Why do we expect a singular answer to any single question?
I would have thought that there are many ways of answering most things that give rise to questions. In psychology, there are rarely, if ever, singular agreed-to answers for any single psychology-related question. I’m proposing a Cubist Psychology.
What would a Cubist Psychology be like?
Cubist Psychologists would move around their subject matter much as Cubist painters moved around an object that they were painting. They would paint it from many different points of view in the same composition.
People are compositions. Psychology is usually thought of as the study of people. In order to understand how it is to be a person, we need to move around the idea of a person and look at persons from many different points of view. Within psychology as a discipline, there are many kinds of psychologist each of whom approaches – in their own way – how it is to be a person. There are social, developmental and cognitive points of view, among many others that could be listed.
A Cubist Psychology treats these points of view as a set and on their own merits without attempting to collapse them into any singular point of view or answer to the question where none such is possible. We can treat a person as an individual and also as a member of a group of persons at the same time. We can treat a person as being in a developmental process as well as a product of such a process. We can treat persons as historical beings located in the time and place in which they live. And we can treat a person in many other ways, including many other ways in psychology as well as many other ways not dreamt of in any psychology. Psychology is itself a manifold of different disciplines for which no one singular kind of discipline could ever be said to answer all the questions on how it is to be a person. When we treat something that exists for us, we cannot literally refer to it by representing it. An artwork is never a copy of something that exists; rather, it is something to be seen as existing in its own right. The bounded framing that an artist shapes is conceptual as much as it is physical. After all, where does an object begin or end? Why are some features highlighted or omitted or transformed in some way; the artwork – as with the idea of a person – is always a composition, always being put together. And this includes the variety of puttings together made by the viewer, the critic or the historian.

**DATASET ROWS:**

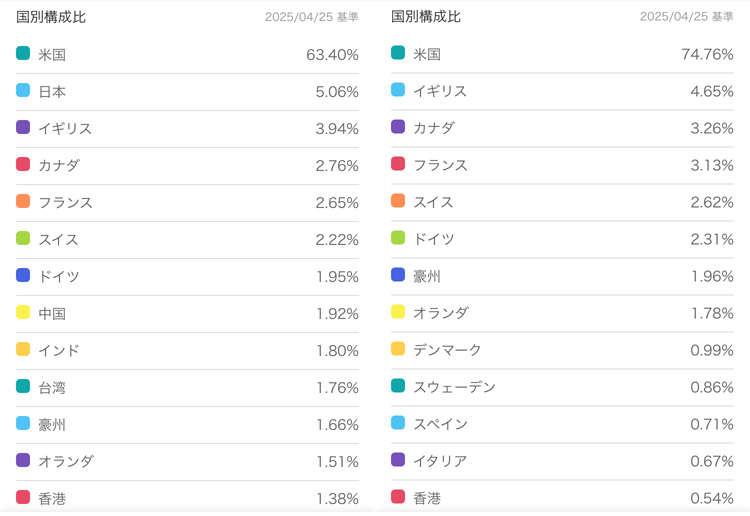Click the light blue swatch next to スペイン
Viewport: 750px width, 516px height.
click(x=398, y=423)
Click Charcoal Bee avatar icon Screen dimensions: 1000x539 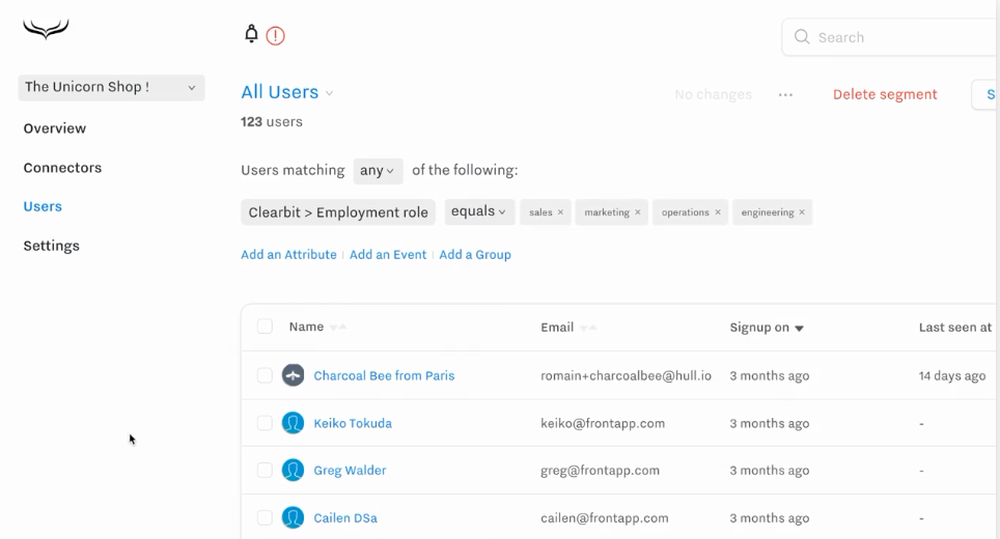coord(293,376)
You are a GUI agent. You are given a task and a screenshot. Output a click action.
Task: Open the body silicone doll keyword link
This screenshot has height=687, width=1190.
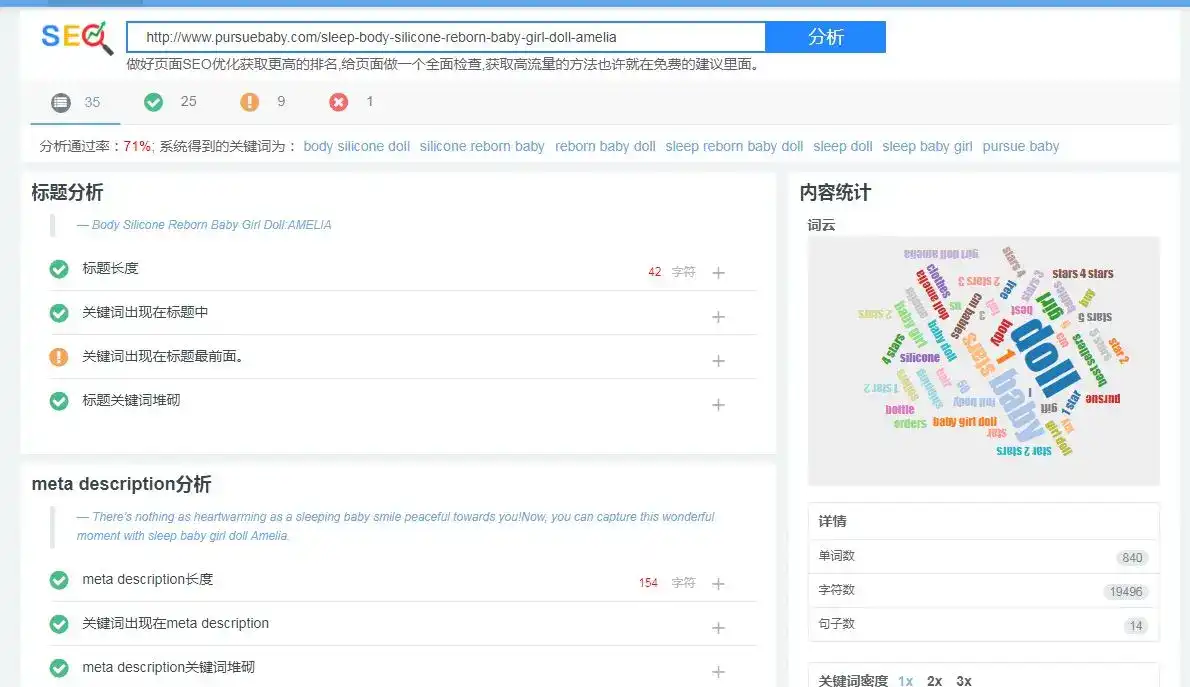pyautogui.click(x=357, y=147)

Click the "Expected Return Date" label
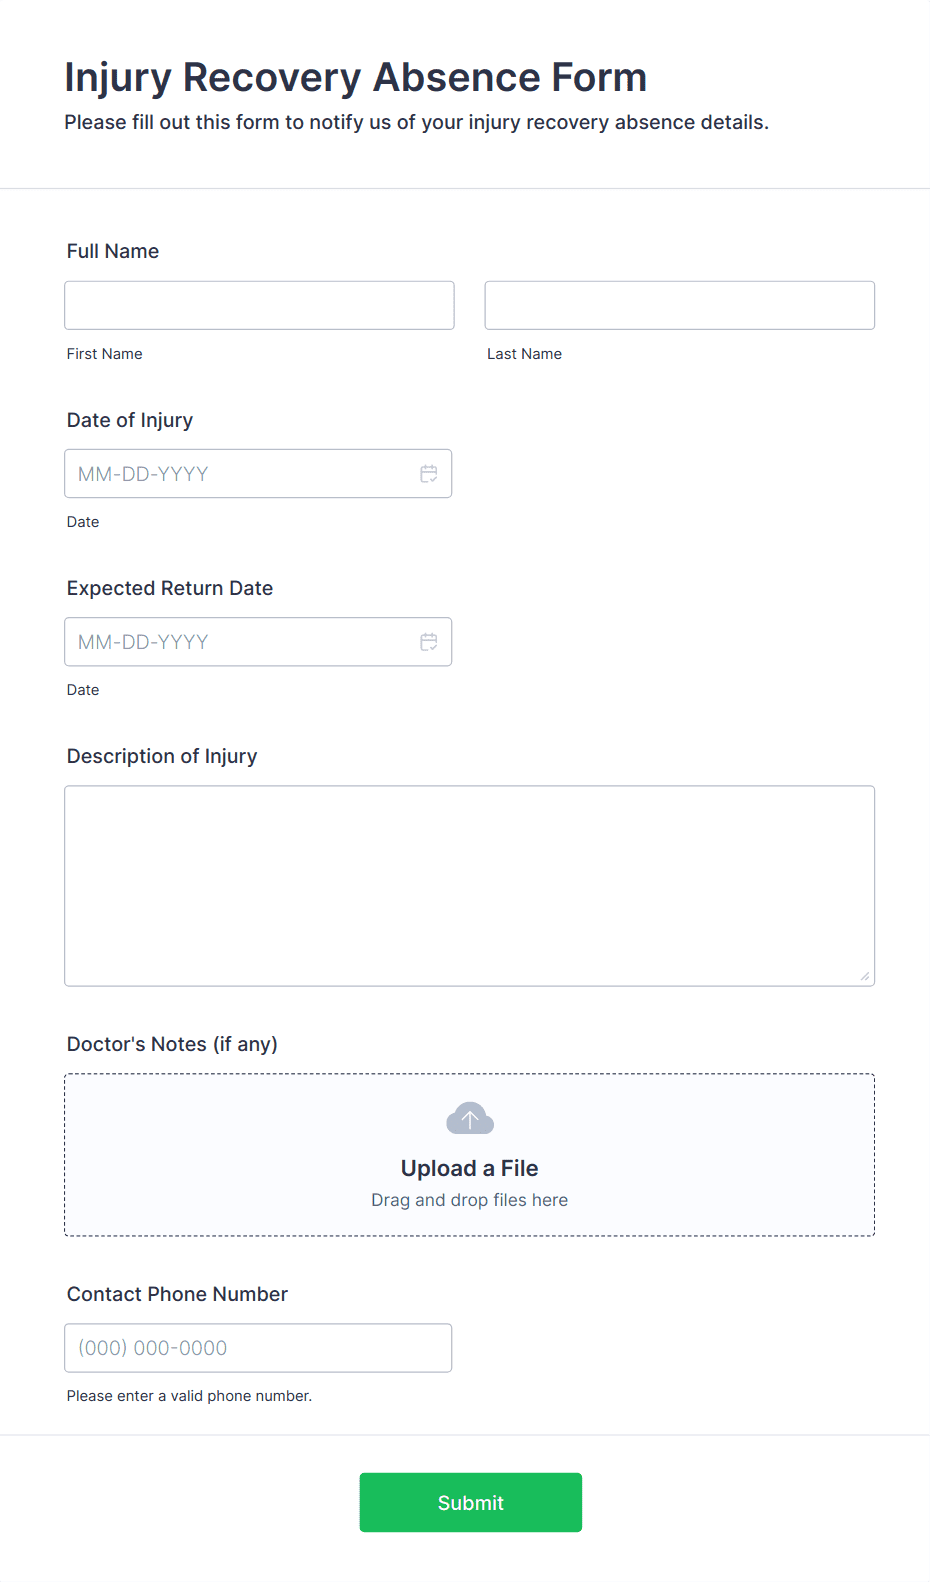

**DIRECTIVE A:** Repeat the Cubist Psychology passage word for word, starting at "People are compositions." and ending at "could be listed.".
**DIRECTIVE B:**
Please answer these questions about the Cubist Psychology passage.
(i) What is psychology usually thought of as?
(ii) Which three points of view does the passage name for kinds of psychologist?
(iii) What does the passage say an artwork is never?
The records are separate material from the Cubist Psychology passage.

**WORKED SOLUTION A:**
People are compositions. Psychology is usually thought of as the study of people. In order to understand how it is to be a person, we need to move around the idea of a person and look at persons from many different points of view. Within psychology as a discipline, there are many kinds of psychologist each of whom approaches – in their own way – how it is to be a person. There are social, developmental and cognitive points of view, among many others that could be listed.

**WORKED SOLUTION B:**
(i) The study of people.
(ii) Social, developmental and cognitive.
(iii) A copy of something that exists.